Preuve de l’ampleur du travail de déminage restant à accomplir, le pays a demandé le 31 mars dernier un report du délai d’exécution de la Convention d’Ottawa, traité international sur l’éradication des mines, qui imposait à Luanda d’avoir nettoyé l’ensemble du pays de ses engins explosifs avant la fin de l’année 2013.

« Un autre héritage de la guerre est le manque d’efficacité des politiques publiques, qui n’étaient pas la priorité pendant le conflit », estime Markus Weimer, spécialiste de l’Angola à l’Institut de recherche Chatham House de Londres. De même, l’actuelle faiblesse du niveau d’éducation de la population résulte de l’incapacité de toute une génération d’Angolais à suivre des études durant la guerre, ajoute l’expert.

Pour le sociologue angolais Joao Baptista Lukombo Nzatuzola, la vie politique reste très marquée par le conflit, comme en témoigne la forte culture du chef et la réticence au débat interne dans l’ensemble des partis. « On peut parler d’un blocage mental face au débat contradictoire », explique-t-il, citant l’absence de véritables primaires au sein des partis mais aussi la répression des manifestations organisées depuis un an par des jeunes hostiles au président, au pouvoir depuis 33 ans et âgé de bientôt 70 ans.

Les protestataires dénoncent l’absence de démocratie, la corruption du régime et la pauvreté endémique indigne d’un pays pétrolier.
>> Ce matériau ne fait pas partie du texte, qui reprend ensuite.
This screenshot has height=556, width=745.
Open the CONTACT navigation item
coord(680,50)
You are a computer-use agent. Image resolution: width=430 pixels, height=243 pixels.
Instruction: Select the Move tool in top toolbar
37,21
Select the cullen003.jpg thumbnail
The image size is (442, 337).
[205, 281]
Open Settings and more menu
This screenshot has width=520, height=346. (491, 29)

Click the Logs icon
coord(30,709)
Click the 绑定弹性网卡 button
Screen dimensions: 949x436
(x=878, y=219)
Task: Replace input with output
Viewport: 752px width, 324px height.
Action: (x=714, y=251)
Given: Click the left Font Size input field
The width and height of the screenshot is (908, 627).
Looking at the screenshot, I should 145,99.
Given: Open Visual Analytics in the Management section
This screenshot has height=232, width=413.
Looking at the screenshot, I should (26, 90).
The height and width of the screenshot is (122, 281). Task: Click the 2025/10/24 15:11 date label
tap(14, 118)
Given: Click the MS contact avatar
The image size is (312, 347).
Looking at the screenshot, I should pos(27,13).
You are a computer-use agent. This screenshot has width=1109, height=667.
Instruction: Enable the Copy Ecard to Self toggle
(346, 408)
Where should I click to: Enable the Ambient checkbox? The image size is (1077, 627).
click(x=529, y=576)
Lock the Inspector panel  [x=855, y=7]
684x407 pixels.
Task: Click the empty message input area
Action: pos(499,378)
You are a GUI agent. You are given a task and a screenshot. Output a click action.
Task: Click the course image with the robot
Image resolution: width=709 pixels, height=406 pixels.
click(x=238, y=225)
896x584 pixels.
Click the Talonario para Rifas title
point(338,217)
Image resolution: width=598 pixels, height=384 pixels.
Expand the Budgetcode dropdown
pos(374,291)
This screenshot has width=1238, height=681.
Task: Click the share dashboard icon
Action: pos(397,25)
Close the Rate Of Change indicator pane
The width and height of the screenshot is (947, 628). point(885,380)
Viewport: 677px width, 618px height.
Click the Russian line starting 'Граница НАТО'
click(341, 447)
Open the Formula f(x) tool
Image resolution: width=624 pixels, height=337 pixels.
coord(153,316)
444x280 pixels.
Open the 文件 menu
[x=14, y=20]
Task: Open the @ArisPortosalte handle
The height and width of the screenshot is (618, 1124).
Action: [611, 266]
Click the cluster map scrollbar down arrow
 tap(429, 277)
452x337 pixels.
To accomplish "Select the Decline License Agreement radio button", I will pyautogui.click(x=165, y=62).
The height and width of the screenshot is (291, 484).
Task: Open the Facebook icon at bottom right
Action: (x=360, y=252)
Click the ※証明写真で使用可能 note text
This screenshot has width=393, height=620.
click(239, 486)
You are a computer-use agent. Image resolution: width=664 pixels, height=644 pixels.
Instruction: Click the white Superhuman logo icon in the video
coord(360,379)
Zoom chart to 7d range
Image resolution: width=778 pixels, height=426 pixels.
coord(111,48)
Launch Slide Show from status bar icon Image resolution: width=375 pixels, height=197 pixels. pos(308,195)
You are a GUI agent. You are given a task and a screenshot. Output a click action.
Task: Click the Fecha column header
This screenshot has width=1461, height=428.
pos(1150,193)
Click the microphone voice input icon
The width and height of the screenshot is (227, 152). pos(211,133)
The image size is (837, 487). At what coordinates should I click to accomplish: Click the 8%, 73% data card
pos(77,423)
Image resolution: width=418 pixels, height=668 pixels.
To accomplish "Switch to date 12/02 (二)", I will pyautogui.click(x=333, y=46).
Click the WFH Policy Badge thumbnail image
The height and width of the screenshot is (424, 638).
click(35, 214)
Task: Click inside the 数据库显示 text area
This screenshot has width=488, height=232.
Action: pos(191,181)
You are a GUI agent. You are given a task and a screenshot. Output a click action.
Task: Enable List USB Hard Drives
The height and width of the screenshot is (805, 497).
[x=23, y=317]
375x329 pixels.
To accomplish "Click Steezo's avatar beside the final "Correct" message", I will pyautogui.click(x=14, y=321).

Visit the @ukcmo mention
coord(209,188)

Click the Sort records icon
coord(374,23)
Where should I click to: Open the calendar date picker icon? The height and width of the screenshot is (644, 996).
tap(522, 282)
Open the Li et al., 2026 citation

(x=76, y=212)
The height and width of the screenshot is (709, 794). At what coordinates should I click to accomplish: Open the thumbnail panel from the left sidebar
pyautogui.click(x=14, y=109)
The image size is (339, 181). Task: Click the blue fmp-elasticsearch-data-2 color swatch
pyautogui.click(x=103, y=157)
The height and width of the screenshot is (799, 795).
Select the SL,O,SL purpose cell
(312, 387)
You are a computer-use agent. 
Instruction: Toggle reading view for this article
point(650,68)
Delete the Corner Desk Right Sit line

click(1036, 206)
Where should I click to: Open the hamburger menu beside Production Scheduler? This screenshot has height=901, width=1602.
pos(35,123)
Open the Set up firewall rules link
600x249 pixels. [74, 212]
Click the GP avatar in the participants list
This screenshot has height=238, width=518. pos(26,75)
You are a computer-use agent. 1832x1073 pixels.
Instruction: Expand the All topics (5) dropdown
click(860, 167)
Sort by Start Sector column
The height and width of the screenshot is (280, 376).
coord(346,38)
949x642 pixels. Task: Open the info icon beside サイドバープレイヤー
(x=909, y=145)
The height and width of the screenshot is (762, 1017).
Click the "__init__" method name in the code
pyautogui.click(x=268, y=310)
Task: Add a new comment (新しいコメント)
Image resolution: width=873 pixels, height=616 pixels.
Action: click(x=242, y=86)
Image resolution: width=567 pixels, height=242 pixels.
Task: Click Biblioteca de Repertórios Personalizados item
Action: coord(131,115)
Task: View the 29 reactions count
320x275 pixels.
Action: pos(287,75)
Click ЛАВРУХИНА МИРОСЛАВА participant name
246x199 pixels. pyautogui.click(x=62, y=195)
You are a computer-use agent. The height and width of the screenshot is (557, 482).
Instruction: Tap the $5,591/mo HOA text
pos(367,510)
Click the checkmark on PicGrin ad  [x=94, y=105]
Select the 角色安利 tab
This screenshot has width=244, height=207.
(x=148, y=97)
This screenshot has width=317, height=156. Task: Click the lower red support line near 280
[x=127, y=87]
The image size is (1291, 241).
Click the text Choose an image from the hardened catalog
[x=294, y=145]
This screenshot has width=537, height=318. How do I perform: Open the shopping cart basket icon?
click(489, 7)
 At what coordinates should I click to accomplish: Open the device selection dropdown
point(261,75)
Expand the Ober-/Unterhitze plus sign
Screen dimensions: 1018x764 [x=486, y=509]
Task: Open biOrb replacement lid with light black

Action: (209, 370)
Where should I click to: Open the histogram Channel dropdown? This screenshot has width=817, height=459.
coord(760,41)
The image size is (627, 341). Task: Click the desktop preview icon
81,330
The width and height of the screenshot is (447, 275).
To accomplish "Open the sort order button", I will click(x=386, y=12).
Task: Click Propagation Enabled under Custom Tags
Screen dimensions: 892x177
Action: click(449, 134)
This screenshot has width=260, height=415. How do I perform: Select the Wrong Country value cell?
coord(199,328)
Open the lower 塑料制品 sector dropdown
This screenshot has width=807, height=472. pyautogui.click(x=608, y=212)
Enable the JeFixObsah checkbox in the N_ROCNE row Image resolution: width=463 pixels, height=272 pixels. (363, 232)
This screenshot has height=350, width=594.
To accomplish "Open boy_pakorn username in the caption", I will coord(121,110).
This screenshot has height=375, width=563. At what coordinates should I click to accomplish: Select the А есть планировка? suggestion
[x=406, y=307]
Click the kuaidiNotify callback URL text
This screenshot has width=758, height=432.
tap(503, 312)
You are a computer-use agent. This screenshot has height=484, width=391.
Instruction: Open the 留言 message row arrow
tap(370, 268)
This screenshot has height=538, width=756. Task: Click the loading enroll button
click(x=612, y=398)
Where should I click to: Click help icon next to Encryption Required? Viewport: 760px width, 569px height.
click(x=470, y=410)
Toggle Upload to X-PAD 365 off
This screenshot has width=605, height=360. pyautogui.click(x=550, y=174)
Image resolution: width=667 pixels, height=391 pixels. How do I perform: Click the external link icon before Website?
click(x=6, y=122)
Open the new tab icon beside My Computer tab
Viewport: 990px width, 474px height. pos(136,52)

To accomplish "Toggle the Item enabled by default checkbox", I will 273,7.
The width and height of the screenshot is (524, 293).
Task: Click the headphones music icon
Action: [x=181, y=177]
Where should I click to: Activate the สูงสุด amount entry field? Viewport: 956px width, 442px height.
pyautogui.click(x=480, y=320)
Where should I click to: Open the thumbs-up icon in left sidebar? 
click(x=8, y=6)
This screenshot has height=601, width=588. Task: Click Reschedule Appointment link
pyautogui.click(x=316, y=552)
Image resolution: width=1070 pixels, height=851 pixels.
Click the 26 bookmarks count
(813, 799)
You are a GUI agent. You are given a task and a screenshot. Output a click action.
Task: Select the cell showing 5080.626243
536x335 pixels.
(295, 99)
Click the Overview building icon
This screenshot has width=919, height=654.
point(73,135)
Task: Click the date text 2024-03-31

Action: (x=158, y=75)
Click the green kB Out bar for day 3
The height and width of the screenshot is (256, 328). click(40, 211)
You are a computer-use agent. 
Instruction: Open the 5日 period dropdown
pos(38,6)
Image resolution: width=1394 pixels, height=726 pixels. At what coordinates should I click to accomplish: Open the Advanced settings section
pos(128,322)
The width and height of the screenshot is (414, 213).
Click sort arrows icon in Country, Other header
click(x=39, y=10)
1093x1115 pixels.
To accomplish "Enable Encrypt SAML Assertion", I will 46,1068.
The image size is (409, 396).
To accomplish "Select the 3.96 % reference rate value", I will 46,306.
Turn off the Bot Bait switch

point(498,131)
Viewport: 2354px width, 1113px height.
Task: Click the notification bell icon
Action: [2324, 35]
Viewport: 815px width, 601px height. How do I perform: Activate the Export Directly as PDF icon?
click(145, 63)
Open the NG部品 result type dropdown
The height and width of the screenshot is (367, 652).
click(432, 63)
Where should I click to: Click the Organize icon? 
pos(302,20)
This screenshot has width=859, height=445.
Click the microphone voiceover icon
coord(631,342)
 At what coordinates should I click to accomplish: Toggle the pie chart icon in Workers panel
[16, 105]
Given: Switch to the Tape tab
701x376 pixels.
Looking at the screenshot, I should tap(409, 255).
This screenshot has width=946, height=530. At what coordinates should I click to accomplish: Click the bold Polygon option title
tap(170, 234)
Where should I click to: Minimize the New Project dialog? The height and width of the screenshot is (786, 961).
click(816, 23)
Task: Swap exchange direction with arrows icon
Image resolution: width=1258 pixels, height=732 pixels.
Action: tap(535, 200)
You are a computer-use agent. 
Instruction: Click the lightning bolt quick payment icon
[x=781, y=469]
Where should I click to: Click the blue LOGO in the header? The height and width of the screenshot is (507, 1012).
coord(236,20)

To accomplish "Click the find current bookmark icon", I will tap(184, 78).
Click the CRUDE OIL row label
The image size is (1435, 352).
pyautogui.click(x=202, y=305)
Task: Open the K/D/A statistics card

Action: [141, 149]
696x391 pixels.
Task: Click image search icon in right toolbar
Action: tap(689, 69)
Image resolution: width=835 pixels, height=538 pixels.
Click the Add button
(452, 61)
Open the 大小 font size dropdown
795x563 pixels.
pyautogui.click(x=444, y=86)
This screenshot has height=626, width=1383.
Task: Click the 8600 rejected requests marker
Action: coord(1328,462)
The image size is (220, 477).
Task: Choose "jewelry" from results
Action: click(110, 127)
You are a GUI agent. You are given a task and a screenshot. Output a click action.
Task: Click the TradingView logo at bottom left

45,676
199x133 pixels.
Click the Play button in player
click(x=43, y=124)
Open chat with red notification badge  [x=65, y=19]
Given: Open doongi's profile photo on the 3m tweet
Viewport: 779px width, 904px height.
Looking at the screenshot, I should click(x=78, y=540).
Sur le plan politique, les tensions se cristallisent autour de la nomination de Suzana Inglês, proche du MPLA, à la tête de la commission électorale chargée d’organiser les prochaines élections législatives prévues en septembre. Ce scrutin sera le troisième depuis 1975, après celui de 1992 et celui de 2008 qui a vu le MPLA remporter plus de 80% des sièges de députés.